Of course this is true of other areas, as well.
And yes, there are places – a few – where the
fence will be built along the Green Line and
will not be annexing any Palestinian population
to Israel, as in the case of Tul Karm and
Qalqilyah. But anyone who believes that at
least there the fence will promise us quiet is
deluding themselves. Gaza is a fascinating case
study for this theory: it is so quiet there
that the Israel Defense Forces repeatedly asks
for permission to invade and the air force
bombs the region time and time again.
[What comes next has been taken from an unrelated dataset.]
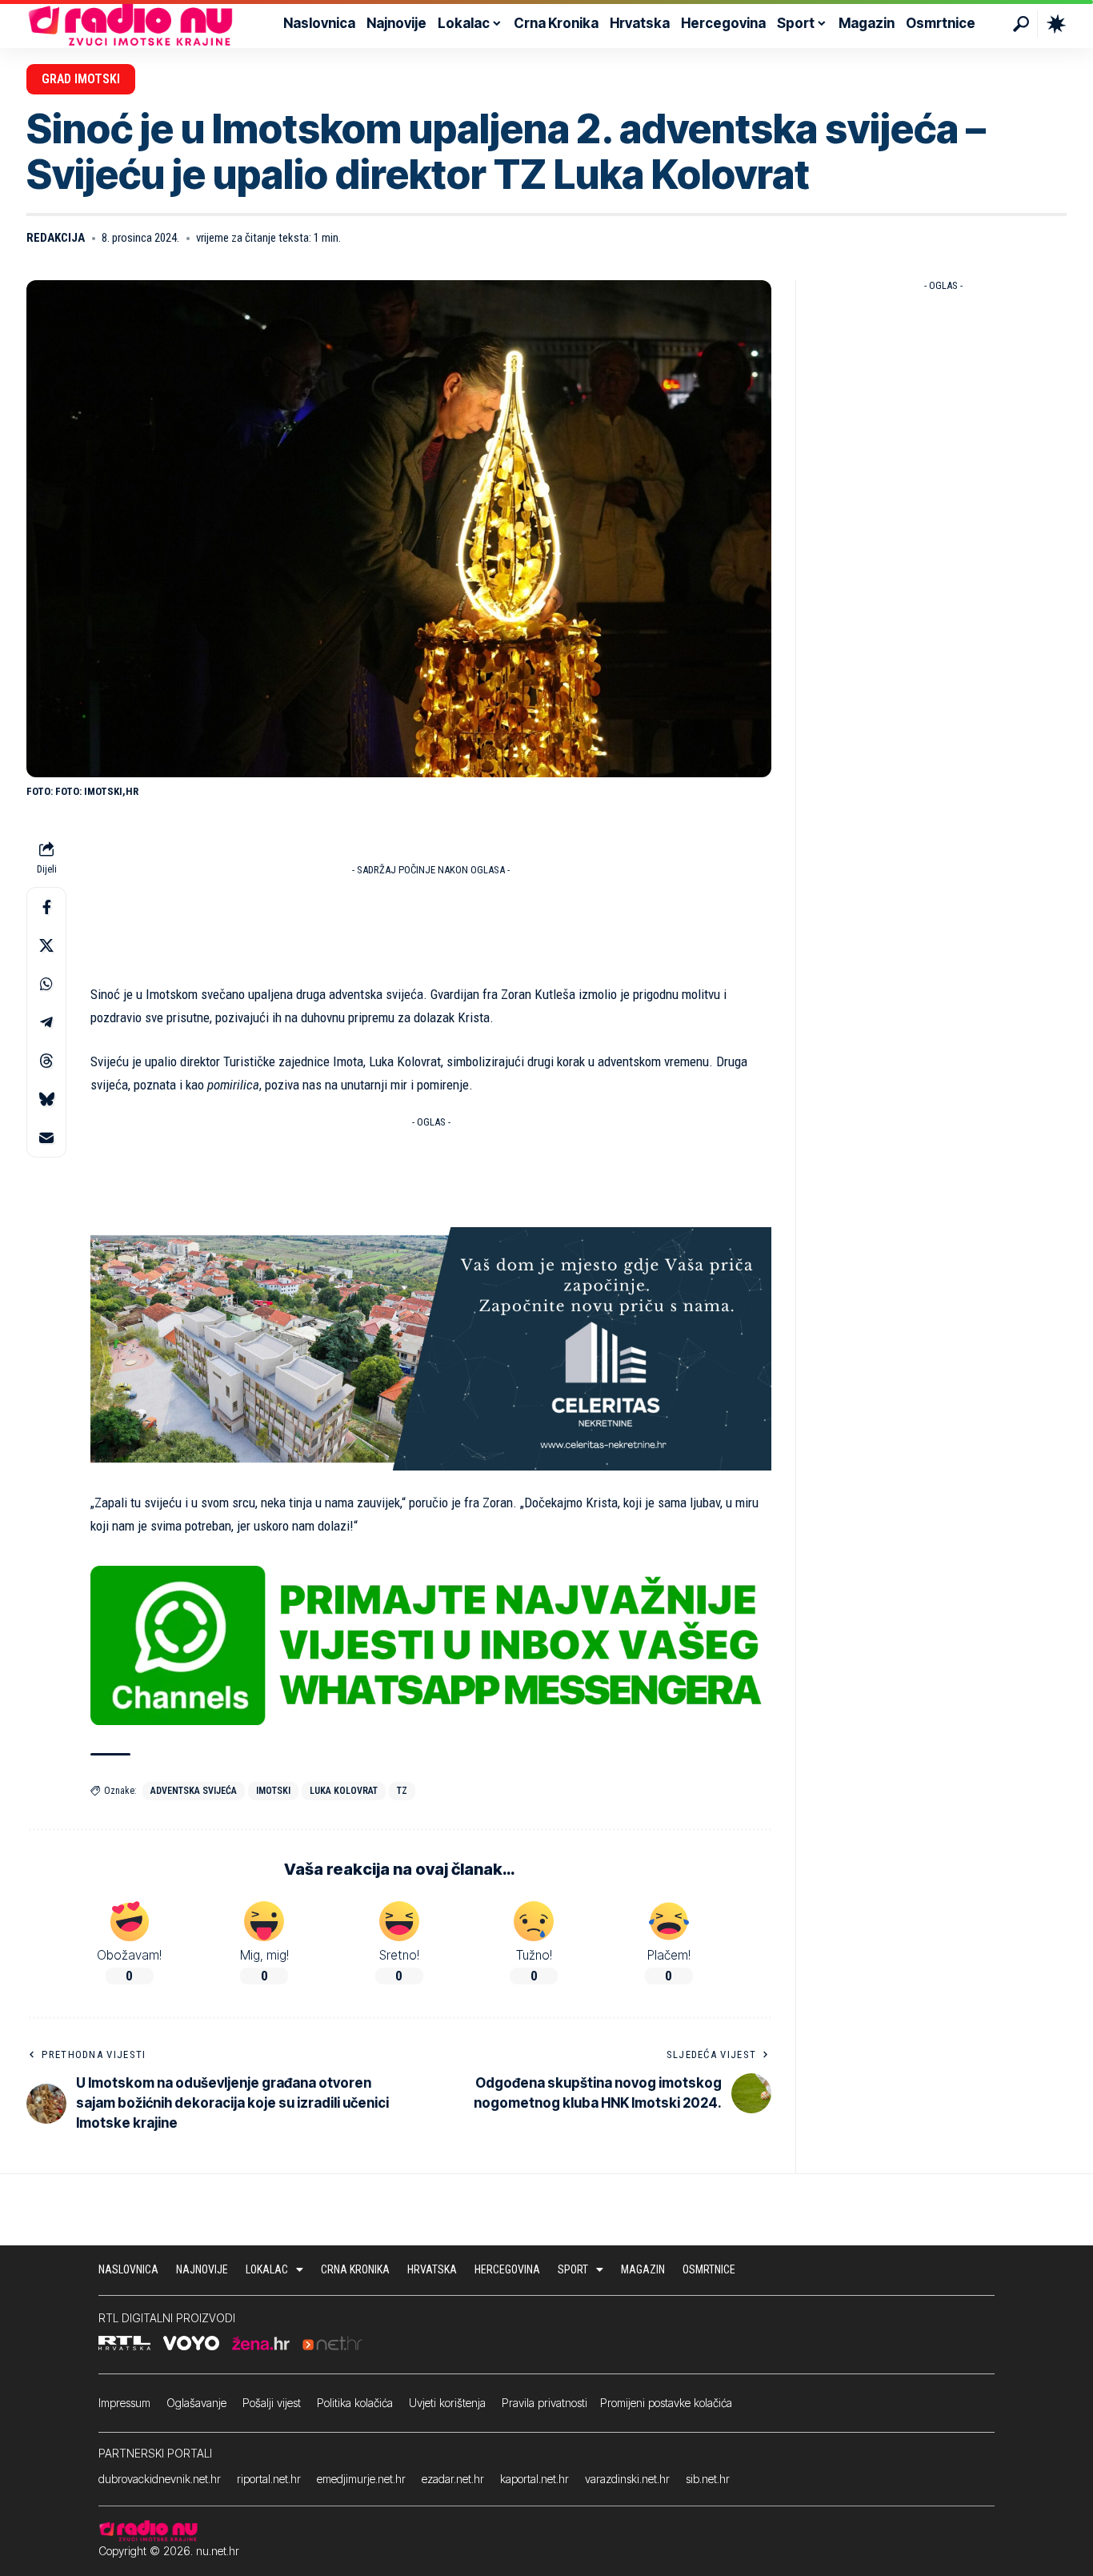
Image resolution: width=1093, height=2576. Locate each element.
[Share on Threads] (46, 1060)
There is
no need to elaborate on the extent of security
that the fence around Gaza has given the
residents of Sderot and Ashkelon.
By manipulating the genuine concerns of Israeli
civilians, Sharon’s cabinet is building a
system of fences that will not provide any
separation, will not create a border and will
not guarantee security, either. The purpose of
these walls is entirely different: they are
designed to make it impossible to weaken the
stronghold that Israel has gained in the
territories occupied in 1967. Eighteen months
from now, we will be awakening to an entirely
different reality. Ours will be a brutal land
of pens stretching between the Jordan River and
the Mediterranean that will make South African
apartheid pale. The outcome is too terrible to
even imagine.
Dr. Bronner teaches at the department of East
Asian studies of Tel Aviv University.